Curled up on one of the middle pews, the darkbrown furred lupus dozes. Her ears twitch every so often, whether it is dreaming or just staying alert even in sleep is anyone's guess.

Jay strides into the church, throwing open the doors, singing loudly to himself. "Come on over! Come on over ba-bee!" His legs are clad in the huge, baggy assemble, brown orbs glistening brightly with a huge grin. He sways from left to right, his gait taking him in confidence.

Amber eyes open as the door opens, ears perking at the voice. She listens for a moment, recognizes it as Jay, and slips off the pew before padding to the center aisle and poking her head around the wood.

The brown orbs of the Ahroun soften as he stops in mid step, and mid note of his song, canting his head towards the Lupine. A grin widens upon his features, kneeling down in front of her, letting his fingers rub hard into her fuzzy muzzle. "Rarrr"

Three-Blades chuffs and nips at the ahroun's fingers that rub across her furry muzzle. Howling to the sky light, Jay? She whuffs and wags her tail.

Jay chuckles slightly and tugs her head into his lap, letting his fingers rub furiously along her stomach. "Yup, I'm in a good mood. I'm loaded up on sugar from last night's halloween."
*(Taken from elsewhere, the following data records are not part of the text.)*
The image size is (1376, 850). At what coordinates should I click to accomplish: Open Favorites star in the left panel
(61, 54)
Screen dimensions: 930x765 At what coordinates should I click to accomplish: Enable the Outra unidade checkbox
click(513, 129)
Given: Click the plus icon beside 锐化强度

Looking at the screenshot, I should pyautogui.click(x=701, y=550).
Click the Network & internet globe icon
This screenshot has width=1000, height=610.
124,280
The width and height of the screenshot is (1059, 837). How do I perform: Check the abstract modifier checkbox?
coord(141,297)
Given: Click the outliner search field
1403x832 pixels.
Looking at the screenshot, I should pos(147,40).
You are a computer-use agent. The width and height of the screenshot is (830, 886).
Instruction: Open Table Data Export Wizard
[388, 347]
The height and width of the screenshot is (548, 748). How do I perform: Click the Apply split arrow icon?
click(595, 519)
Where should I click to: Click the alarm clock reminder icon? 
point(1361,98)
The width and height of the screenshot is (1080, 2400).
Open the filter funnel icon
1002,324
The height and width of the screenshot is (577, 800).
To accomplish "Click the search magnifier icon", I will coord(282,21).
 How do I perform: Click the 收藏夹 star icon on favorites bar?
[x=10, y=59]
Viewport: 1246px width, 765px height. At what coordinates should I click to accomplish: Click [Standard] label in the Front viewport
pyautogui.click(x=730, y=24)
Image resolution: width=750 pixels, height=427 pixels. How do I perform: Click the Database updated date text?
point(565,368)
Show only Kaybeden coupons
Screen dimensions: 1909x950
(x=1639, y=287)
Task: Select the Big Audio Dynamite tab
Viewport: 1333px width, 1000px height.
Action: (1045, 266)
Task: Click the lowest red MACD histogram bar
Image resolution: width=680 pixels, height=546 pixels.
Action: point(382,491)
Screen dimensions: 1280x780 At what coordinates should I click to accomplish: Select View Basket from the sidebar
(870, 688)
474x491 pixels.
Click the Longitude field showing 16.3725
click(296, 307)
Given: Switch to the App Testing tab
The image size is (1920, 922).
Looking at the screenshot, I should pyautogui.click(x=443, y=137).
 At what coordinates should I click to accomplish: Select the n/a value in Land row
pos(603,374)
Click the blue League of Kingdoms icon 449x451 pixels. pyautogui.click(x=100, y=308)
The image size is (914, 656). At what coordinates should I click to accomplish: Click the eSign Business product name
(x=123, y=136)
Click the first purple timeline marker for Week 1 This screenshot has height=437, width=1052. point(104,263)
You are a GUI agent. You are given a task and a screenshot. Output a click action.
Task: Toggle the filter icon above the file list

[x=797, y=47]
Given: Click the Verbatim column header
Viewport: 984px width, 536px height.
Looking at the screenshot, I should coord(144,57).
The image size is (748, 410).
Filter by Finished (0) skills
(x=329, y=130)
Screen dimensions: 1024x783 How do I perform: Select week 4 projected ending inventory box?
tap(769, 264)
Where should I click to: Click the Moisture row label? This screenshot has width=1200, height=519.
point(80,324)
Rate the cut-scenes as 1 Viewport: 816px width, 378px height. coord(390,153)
Bizarre whistling may be heard from outside. A tune.

Three-Blades turns, licking Jay's arm. Her pink tongue pauses in midlick as her ear pricks towards the new sound, followed by her furry head poking out from a mass of Jay.

Jay turns his head as well, glancing towards the door curiously. Sniffing idly at the air, he stands up, making his way to the front doors, then pulls them open, peering outside curiously.

Half prancing, half dancing, all stylish, Britain's top secret agent comes down the slum sidewalk whistling his own intro song. Recognizeable on sight by his foxy blue suit and outrageous latex facial expression, this beautiful stranger can only be one man: Agent Double Oh Behave! Nevada grooves past Jay into the Church, Halloween mask wobbling, before he strikes a pose and announces,"I'm a sexy bitch, baybay!"

Padding after the ahroun on quietly clicking claws, the raggie comes to a stop beside the ahroun's leg and peers outside, squinting slightly at the light. Her nose sniffs experimentally, ears up and alert at the world outside.

Jay blinks and glances over at Nevada, then kicks him square in the ass. "Oh my god.... you are such a nerd." He bursts out laughing, doubling over, holding his gut as he tries to force the tears back.

Austin Powers thunks to the floor ever so sexily. He shakes his head to get his bearings. "Oooh," he remarks in a ridiculously British lascivious voice,"You ah goin' the right way for ah spanked bottom!"

Jay bends over and snags the mask, tugging it off the youth's head as he rolls his brown orbs, wiping away tears of laughter, then stares down at him. "Dude....Halloween was last night.. Gah..."

[From afar, to the room, Nevada almost went to the ONS with Nev dressed this way! But unfortunately he didn't have the time to ;) ( I was thinking, also, an Al Gore mask) Wyrm_Creature says "SNARL" Al Gore, bland look. Wyrm_Creature says "RARRRR" Al Gore says "I /invented/ rarr!"]

Blades quirks her head to the side, ears splaying comically before she pounces atop the secret agent with tail held high. You are indeed a strange one, Nevada.